If we create a single elitist school in Karachi, Lahore, Islamabad or Peshawar that produces 200 top tier graduates a year, we have failed. So quoting FAST, LUMS, IBA, GIK, KITE, Habib University or AKU as successful role models is not enough. Their combined annual output is not enough to change our national landscape.

We need a radical shift in perspective.  We need to create institutions that can scale the process of education to the point that they produce 25,000 individuals who understand how to use their brains and put them to work to create value for not just themselves but broader society.

I know we get compared with Israel in terms of our resource foot print whenever a comparison is drawn with India. But Israel is only 8 million people and the Israeli specialization model can certainly work for small city and nation states.  It has certainly done wonders for Israel. But it would still leave a large part of our 200 million strong population behind.  And that is really what Afaque’s assertion focuses on. If want our following generations to live in this country we have to ensure that we lift the rest of the country with us. Two hundred and fifty thousand educated technology professionals earning hundreds of thousands of dollars in income would mean nothing if the remaining 199.75 million population of this country stays illiterate, unemployed and hungry.

We can no longer look just towards the government for a solution. It is not a statement of despair of an indictment of failure, or both. It is just that private sector and individual efforts must use technology to address the education challenge.

Estonia today has made it compulsory to teach computer science all the way from grade one.  While we can’t expect a similar national effort here in our country, there are large private school systems that can still fix the underlying issue within their network of influence with some simple changes.  Create a push for teaching computer science at a younger age. Use tools like Scratch to bring themes together from computer science, logical thinking, problem solving and mathematics in grade six or earlier. When we teach children about prime numbers, factors, multiples and factorials, show them how to calculate these concepts using a simple programming algorithm in Scratch.  It is a simple shift that completely changes the wiring associated with these concepts in a young mind.

Beyond private schools at an individual level a shift is required.

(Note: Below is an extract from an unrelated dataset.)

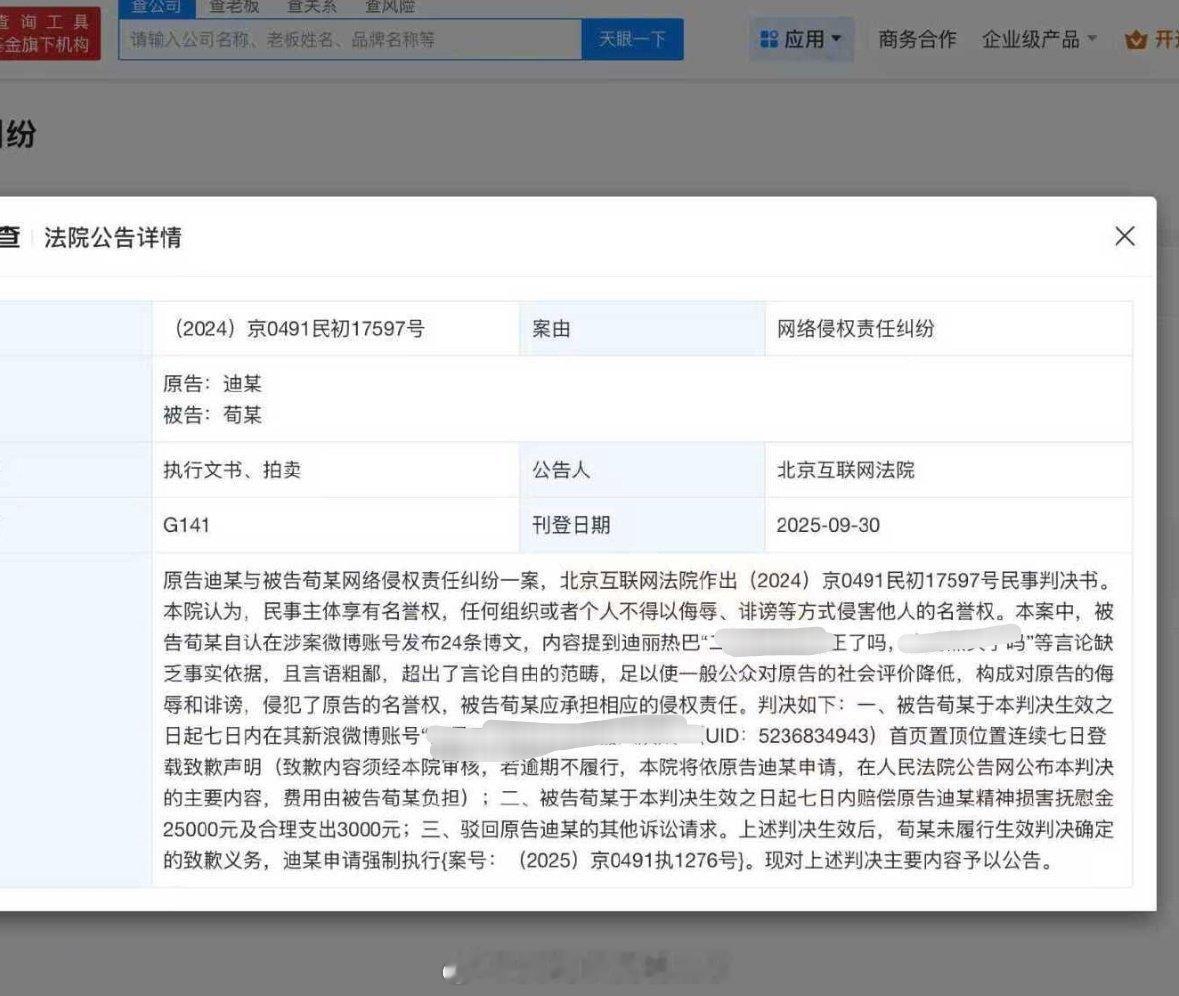Click the publication date 2025-09-30
This screenshot has width=1179, height=996.
pyautogui.click(x=828, y=525)
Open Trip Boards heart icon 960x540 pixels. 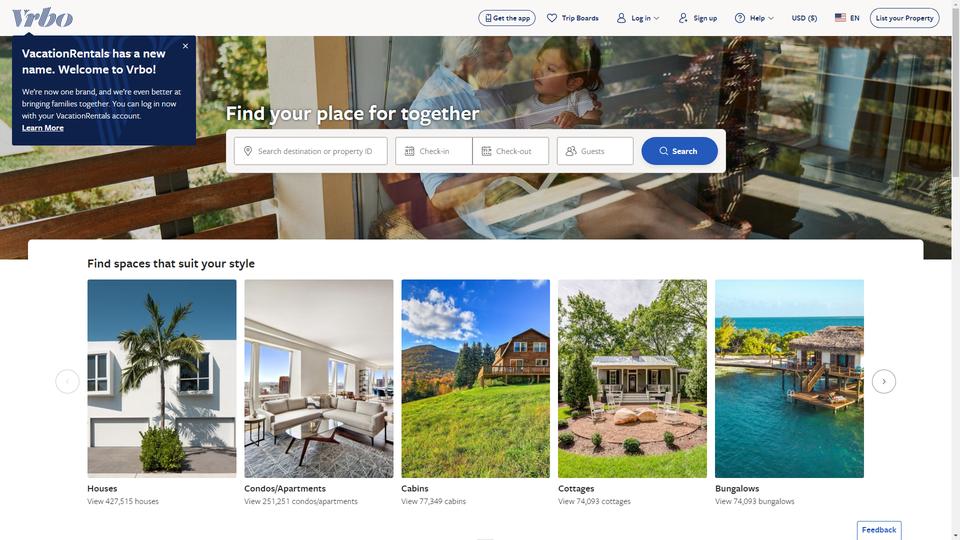click(552, 18)
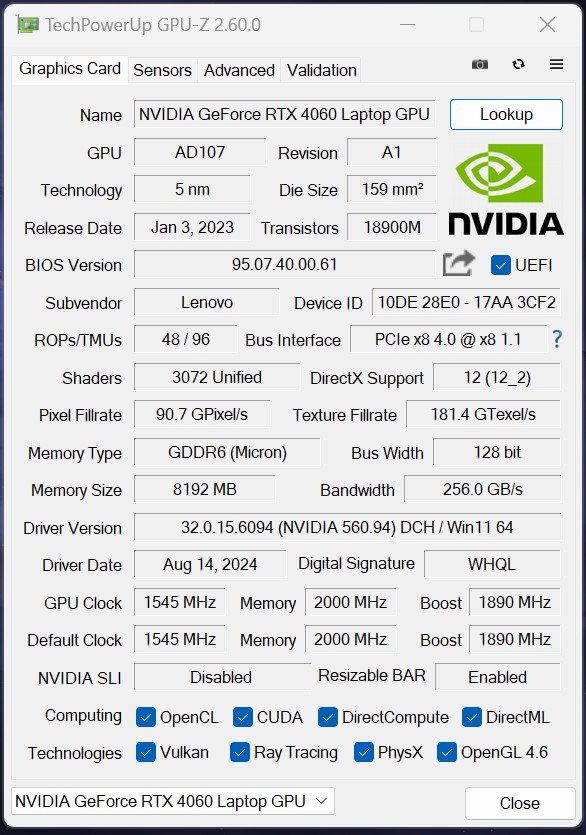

Society doesn’t owe you anything, if you are not willing to put in the effort to improve yourself.

There is an enormous library of public resources available that can be used to upgrade your skill set.  If your education institution has failed in its job to educate you, you have a responsibility as an individual to use these resources to upgrade your skill set.  The opportunity is there for the taking. Make the effort and grab it.

To fix this problem we need a collaborative effort between schools, parents & the industry. Without this effort the annual assessment of the education industry in Pakistan will continue to deteriorate and slide.